Consumo de antidepressivos duplicou em quatro anos

No Dia Mundial da Saúde Mental o Governo prepara-se para avançar com um novo modelo de financiamento na área da saúde mental.

O consumo de antidepressivos em Portugal duplicou entre 2013 e 2016. Só no ano passado, foram consumidos cerca de 30 milhões de embalagens de medicamentos para a depressão, ansiedade e outros problemas de saúde mental.

Os centros de saúde diagnosticaram perturbações depressivas em 9,3% dos utentes em 2016. Estes dados constam do relatório do Programa Nacional para a Saúde Mental que é apresentado esta terça-feira.

No mesmo ano foram vendidas 11,8 milhões de embalagens de antipressivos.

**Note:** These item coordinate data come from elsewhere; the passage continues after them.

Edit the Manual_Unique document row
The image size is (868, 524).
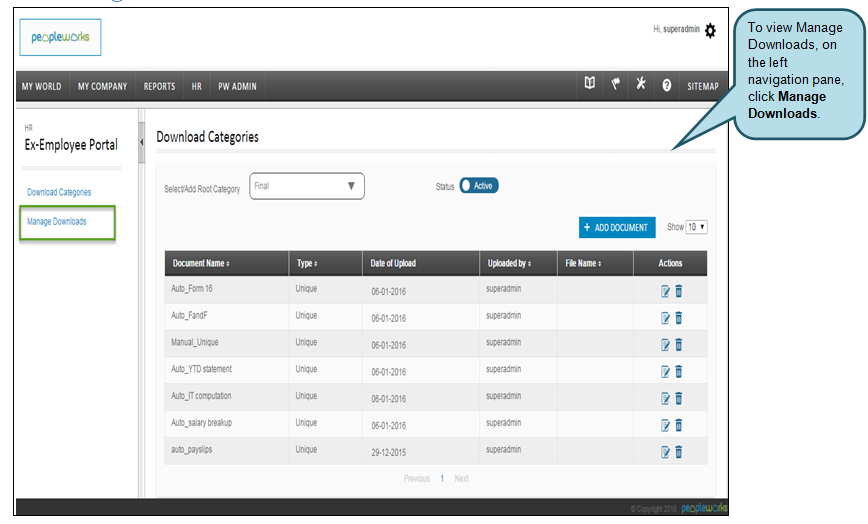click(665, 345)
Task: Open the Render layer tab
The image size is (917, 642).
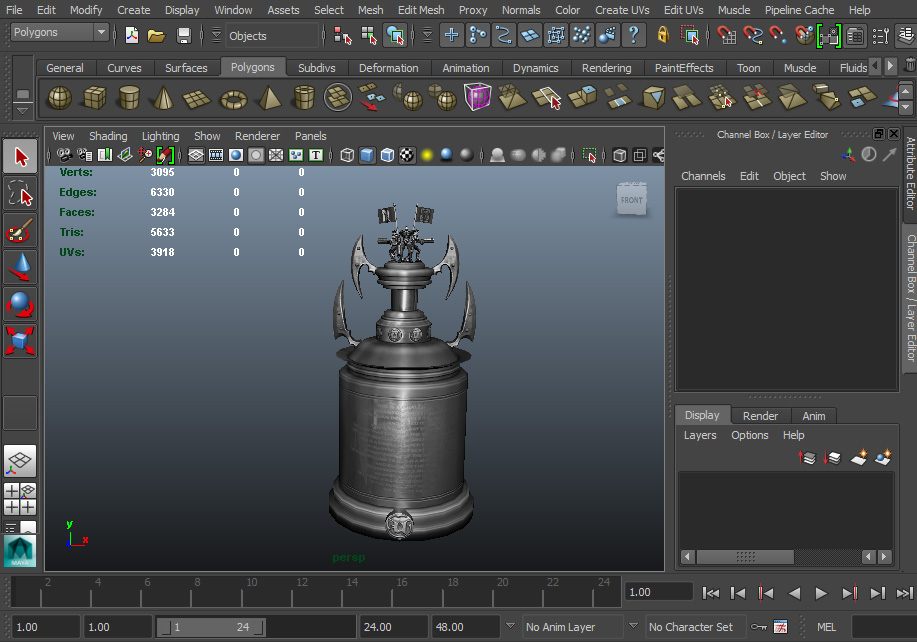Action: [760, 416]
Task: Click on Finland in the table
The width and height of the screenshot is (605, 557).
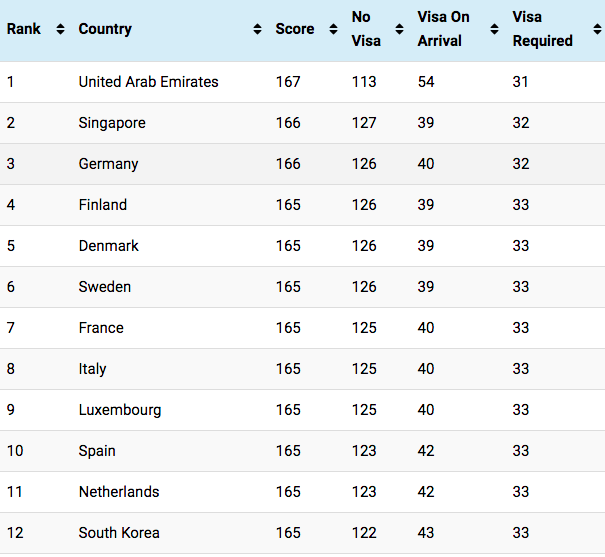Action: (103, 205)
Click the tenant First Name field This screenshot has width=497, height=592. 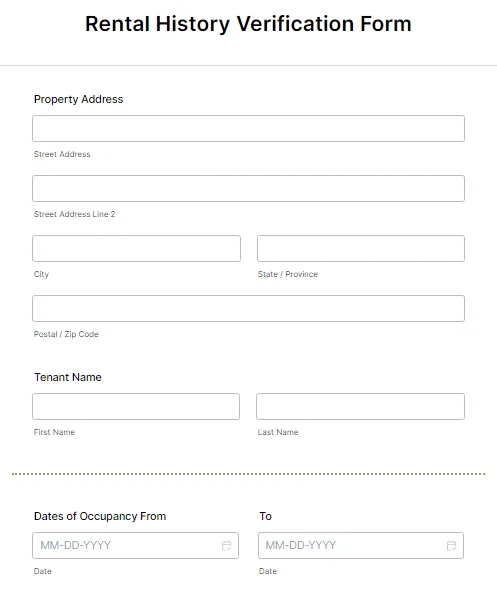(136, 407)
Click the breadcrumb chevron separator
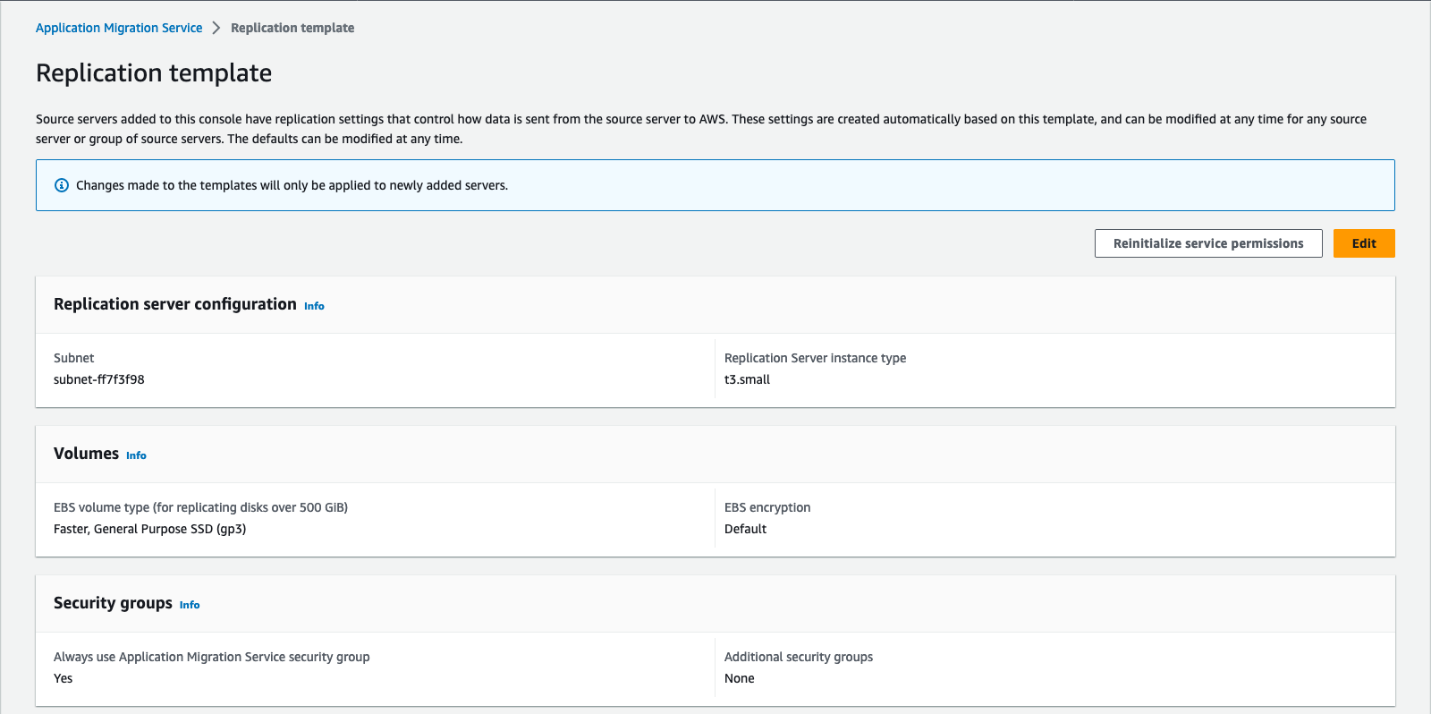Screen dimensions: 1431x714 217,28
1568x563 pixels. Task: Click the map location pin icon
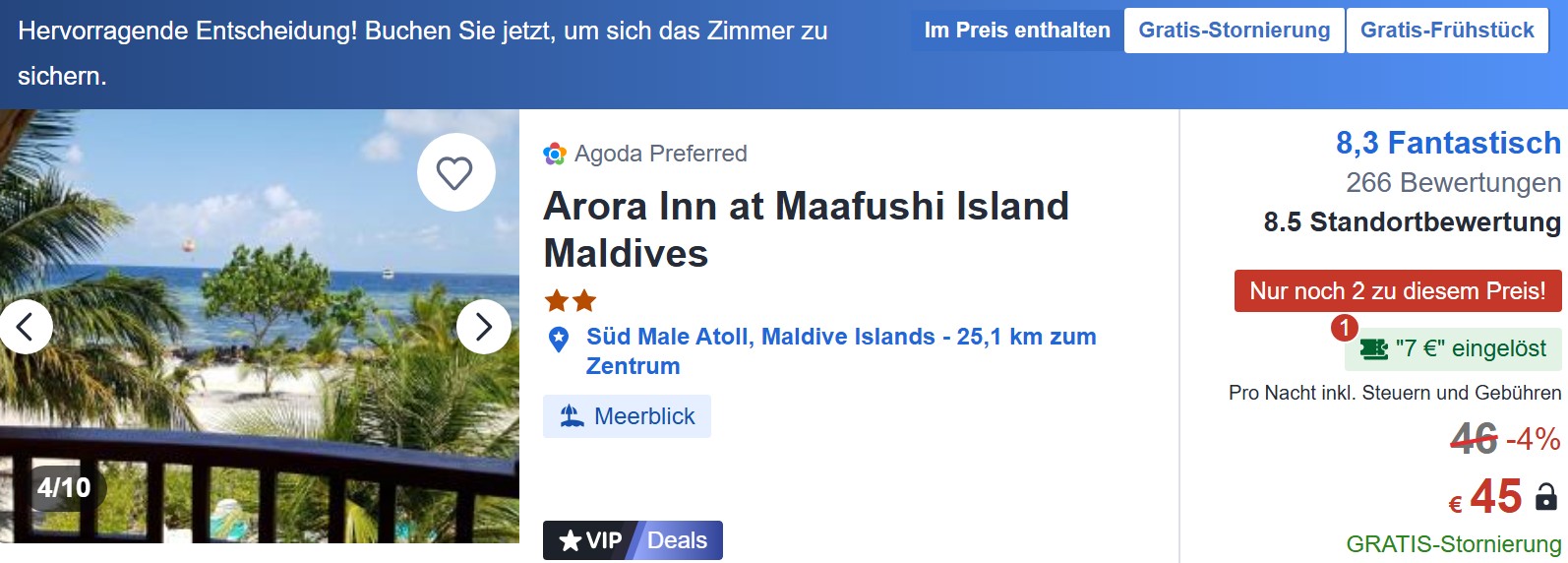pos(559,340)
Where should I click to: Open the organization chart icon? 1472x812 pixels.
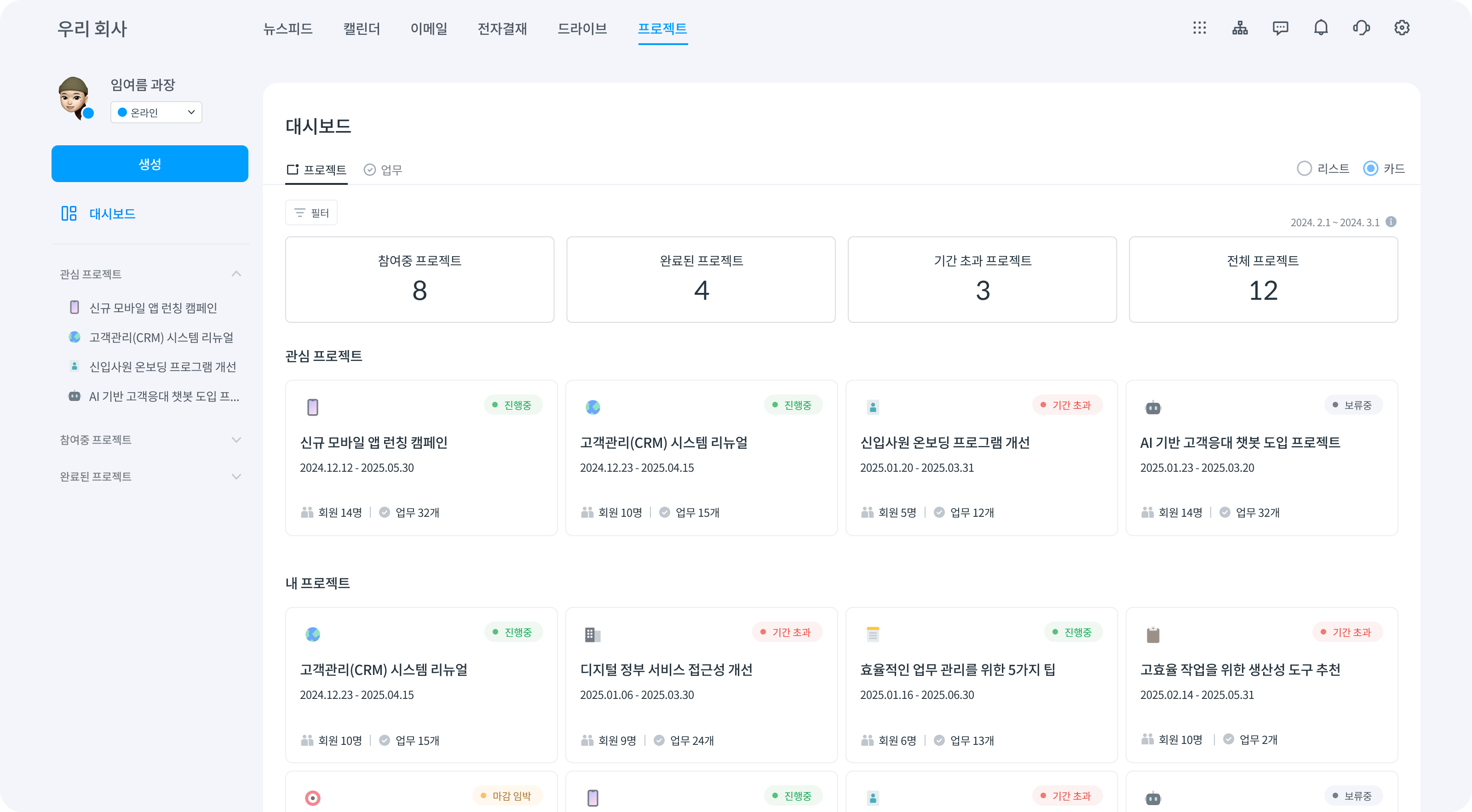(1240, 28)
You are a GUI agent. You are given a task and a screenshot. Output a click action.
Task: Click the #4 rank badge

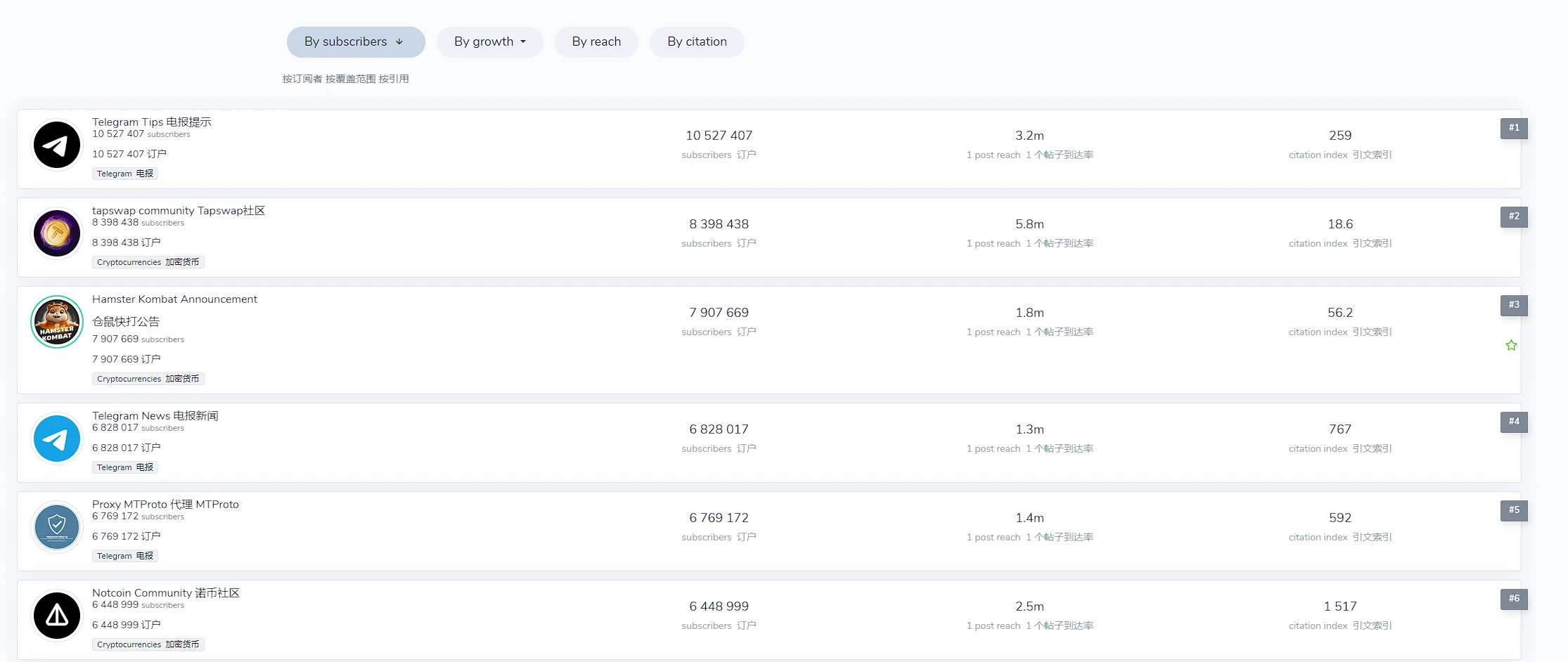pos(1513,422)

O relatório indica que a maioria dos jovens entre os 13 e os 18 anos que tomou psicofármacos fê-lo através de prescrição médica, o que leva responsáveis da área da saúde mental a “questionar sobre a racionalidade da prescrição destes fármacos”.

O documento refere que o maior consumo de psicofármacos, nomeadamente tranquilizantes e sedativos, deu-se já perto dos 18 anos, idade em que 17,2% dos jovens consumiram estes medicamentos, mediante receita médica, e 6,1% sem a prescrição do clínico. Aos 17 anos, a prescrição com receita médica destes fármacos atingiu os 15,6% e os 6,4% sem receita e os jovens com 15 anos registam uma percentagem de 12,7% com receita e cinco por cento sem prescrição.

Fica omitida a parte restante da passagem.